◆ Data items
Segment Open
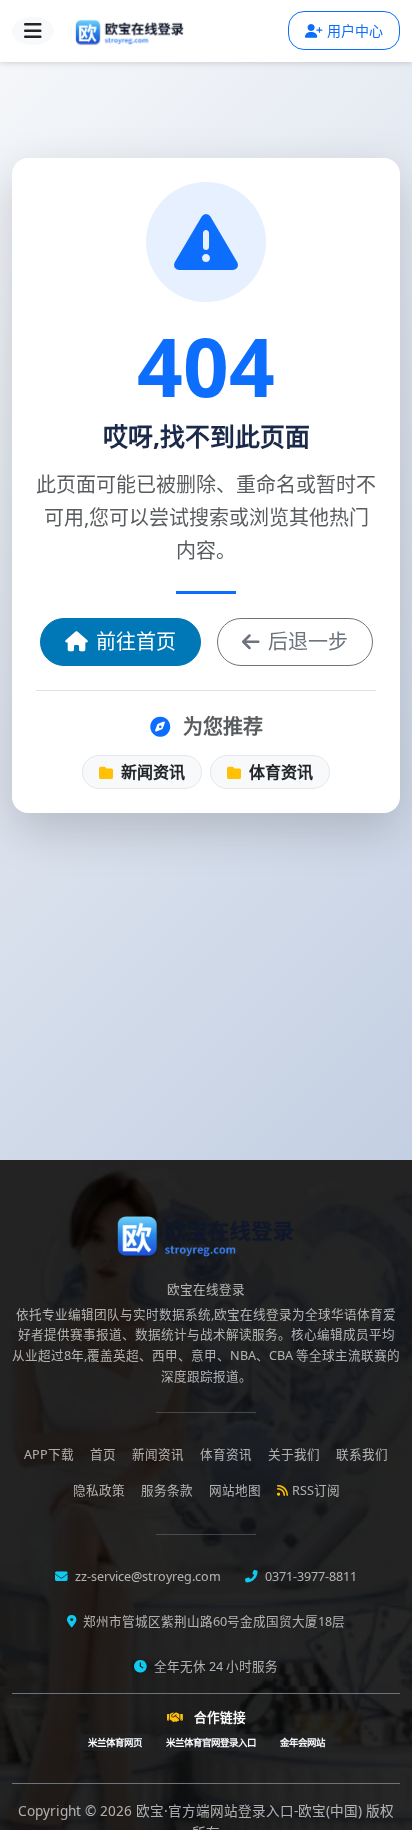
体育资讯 (279, 772)
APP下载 (49, 1454)
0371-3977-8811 (309, 1576)
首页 (103, 1454)
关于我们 (294, 1454)
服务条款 (167, 1490)
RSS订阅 (316, 1490)
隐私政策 (99, 1490)
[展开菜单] (33, 31)
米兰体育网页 (115, 1742)
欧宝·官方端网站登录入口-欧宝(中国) (251, 1810)
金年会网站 (302, 1742)
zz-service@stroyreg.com (146, 1576)
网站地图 (235, 1490)
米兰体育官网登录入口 (211, 1742)
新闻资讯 (151, 772)
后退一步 (308, 641)
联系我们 (362, 1454)
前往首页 (136, 641)
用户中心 (355, 30)
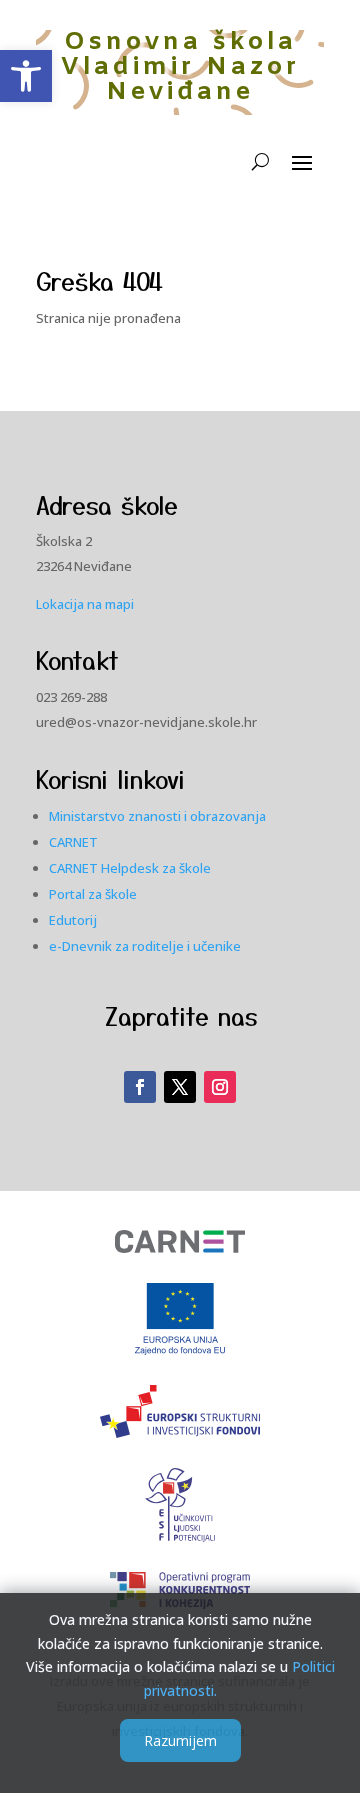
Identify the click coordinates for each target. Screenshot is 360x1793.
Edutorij (73, 920)
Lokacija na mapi (85, 604)
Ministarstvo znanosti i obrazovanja (157, 816)
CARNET (73, 842)
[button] (26, 76)
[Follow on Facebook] (140, 1087)
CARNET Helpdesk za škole (130, 868)
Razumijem (180, 1740)
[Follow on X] (180, 1087)
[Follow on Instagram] (220, 1087)
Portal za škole (93, 894)
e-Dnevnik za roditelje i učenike (145, 946)
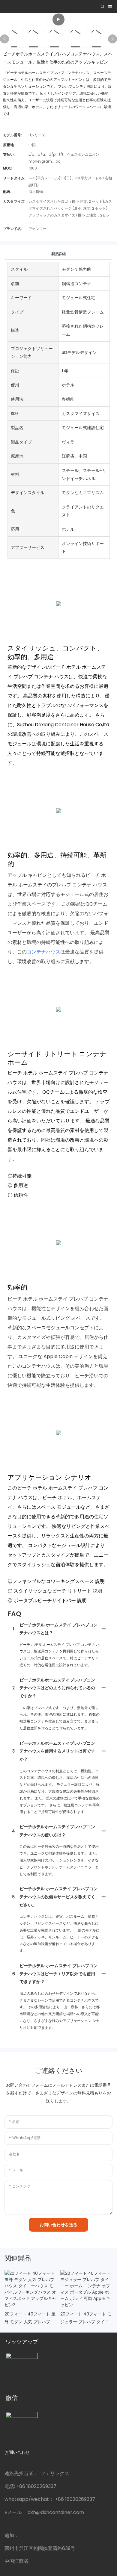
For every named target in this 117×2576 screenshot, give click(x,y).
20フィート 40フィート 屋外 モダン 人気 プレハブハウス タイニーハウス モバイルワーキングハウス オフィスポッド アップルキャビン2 (30, 2318)
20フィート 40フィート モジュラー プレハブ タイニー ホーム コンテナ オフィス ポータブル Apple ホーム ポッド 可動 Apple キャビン (85, 2318)
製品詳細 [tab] (58, 253)
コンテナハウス (43, 951)
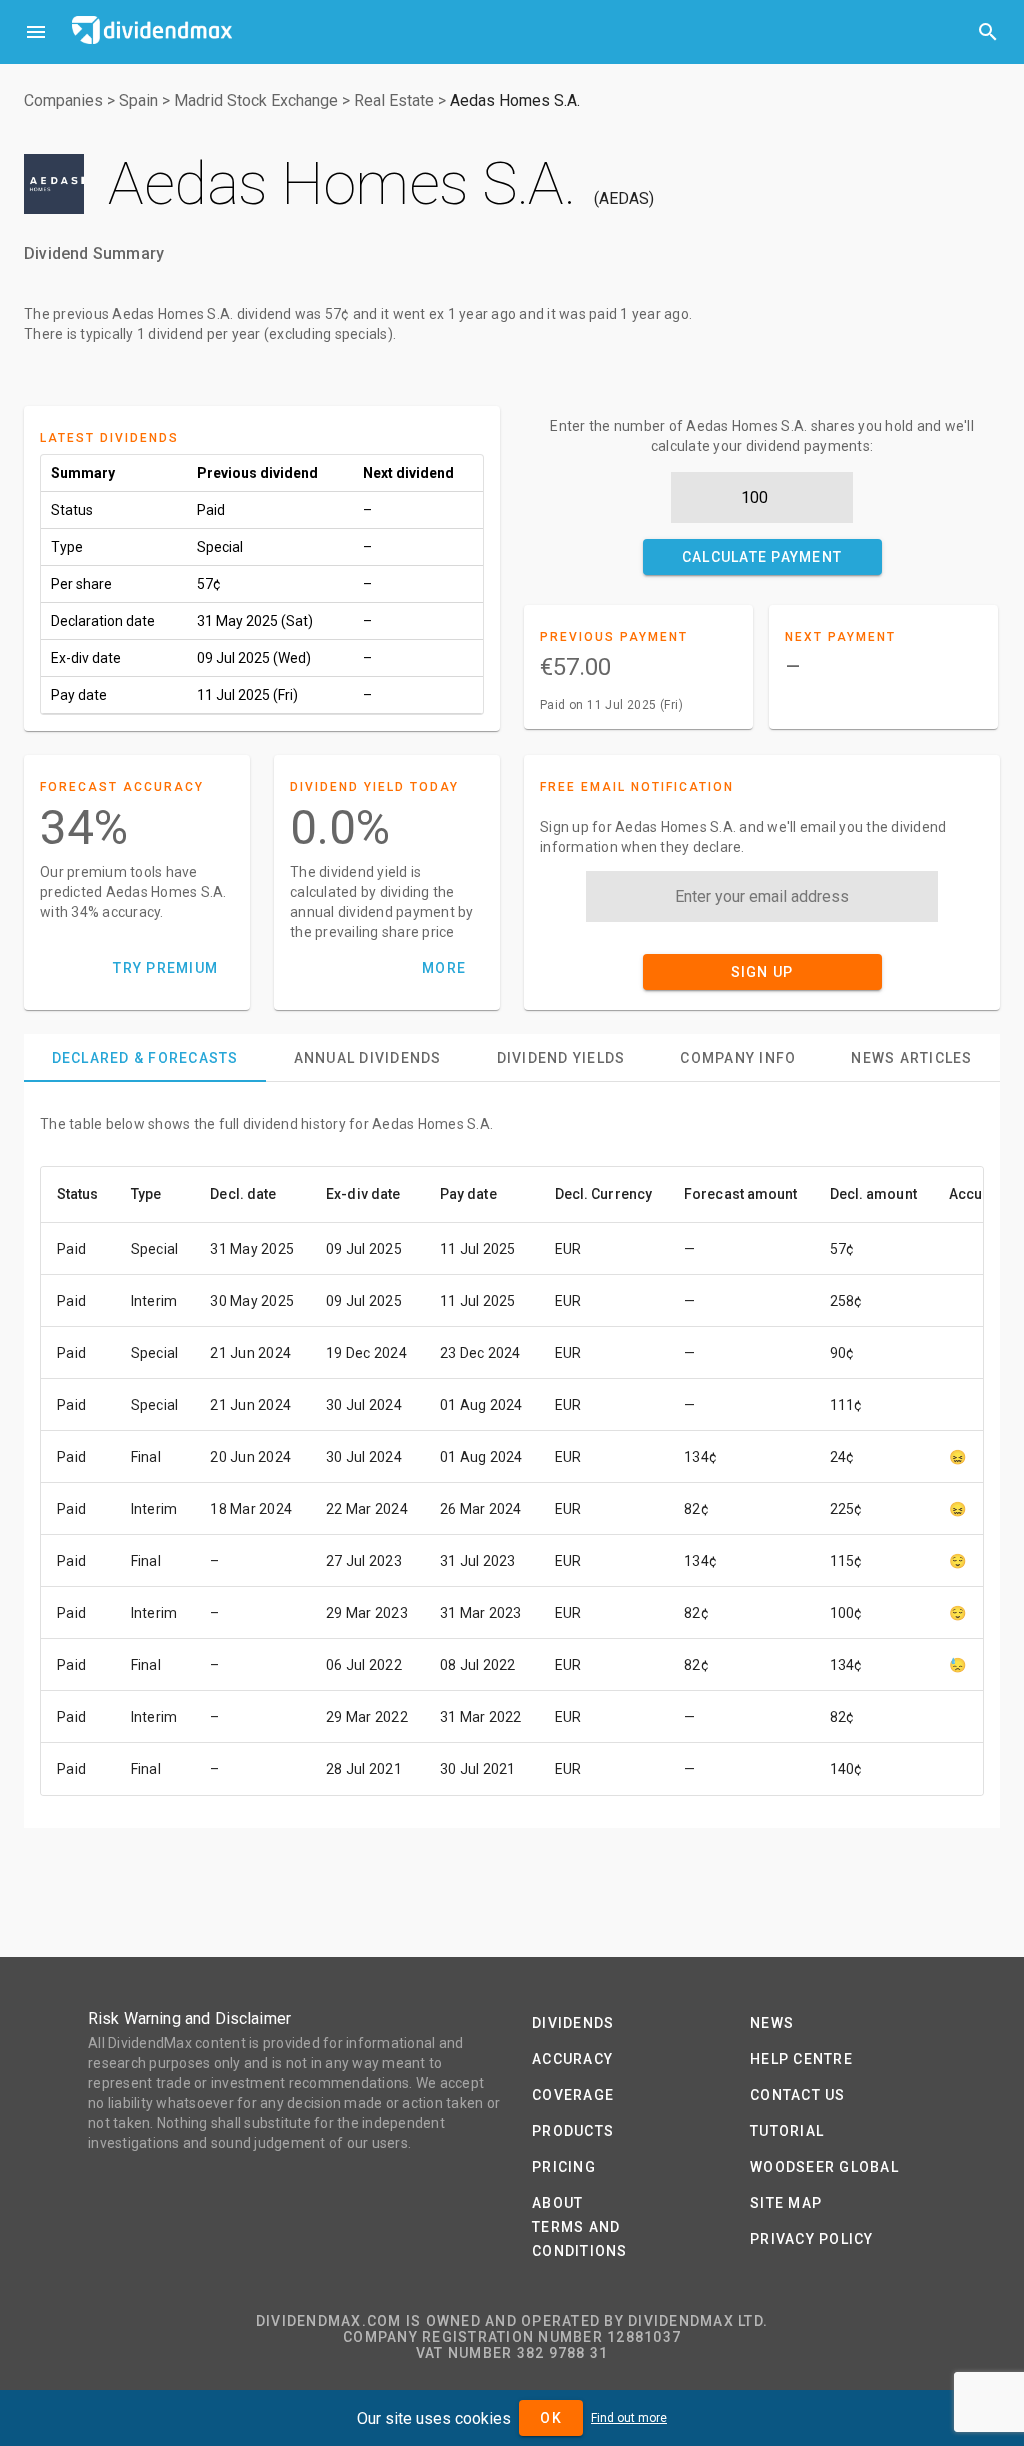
Segment Closed
◆ PROBLEM REQUIREMENTS
Copy out each line of the entries where the word "target" is found.

◆ YOUR RESPONSE
Identify the click coordinates for each target. Screenshot is 360x1793.
For every named target in this 117×2576 screenshot, give click(x,y).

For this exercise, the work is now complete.